The ship was named after Mary of Teck, the wife of Great Britain's King George V (the current queen's grandfather). She was heralded as the most luxurious liner ever built and operated between Southampton, England and New York City. Her maiden voyage began on May 27, 1936 and she ultimately took the transatlantic speed record (called the Blue Riband) away from her chief rival - France's Normandie.
When World War II began, however, the ship was pressed into service as a troop transport. Between 1940 and 1946 she carried more than 800,000 soldiers and sailed more than 600,000 miles - playing a role in virtually every major Allied campaign of the war.
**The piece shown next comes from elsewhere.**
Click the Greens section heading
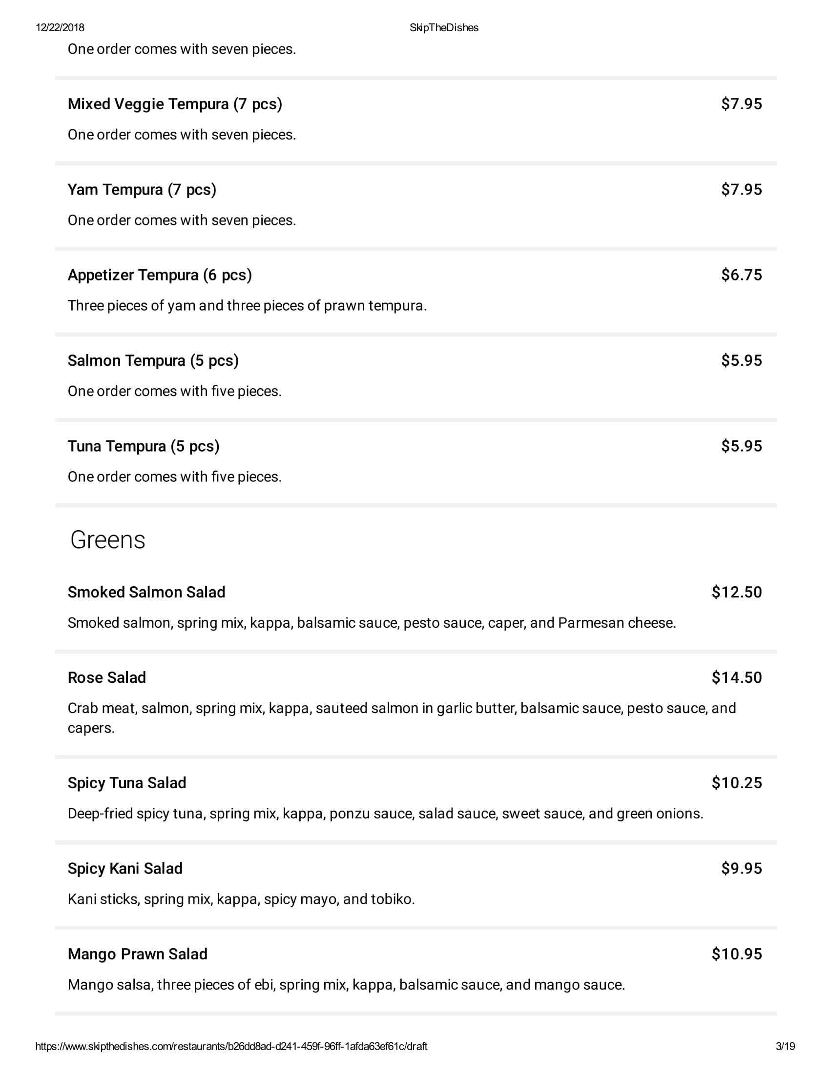[108, 540]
Adolf Hitler actually put up a $250,000 bounty and offered the Iron Cross with Oak Leaves to any U-Boat captain that could find and sink her. At one point in 1943, the Queen Mary transported 16,683 people at one time - a world record that still stands today.
The ship was restored to passenger service in July 1947 and spent the next 20 years as the "Grand Old Lady of the Sea." Anyone who was anyone sailed aboard either the Queen Mary or her younger - and larger - sister the Queen Elizabeth.
But the rise of affordable transatlantic air travel ended her career. By 1967 the loss of passengers and income forced the Cunard Line to put the Queen Mary up for auction.
The liner's staterooms are a part of the hotel nowadays, but - space permitting - you can see one on Behind-the-Scenes and Twilight Historical Tours. Many of them are similar to the photo above, but no two cabins aboard the Queen Mary are exactly alike. They are each unique and special in their own right.
Also on display towards the bottom of the ship is one of the Queen Mary's four propellers. Each of these weigh 32 tons, yet turned three times a second when the ship was at full steam (that's 180 RPM!). The other three were removed and put on display elsewhere.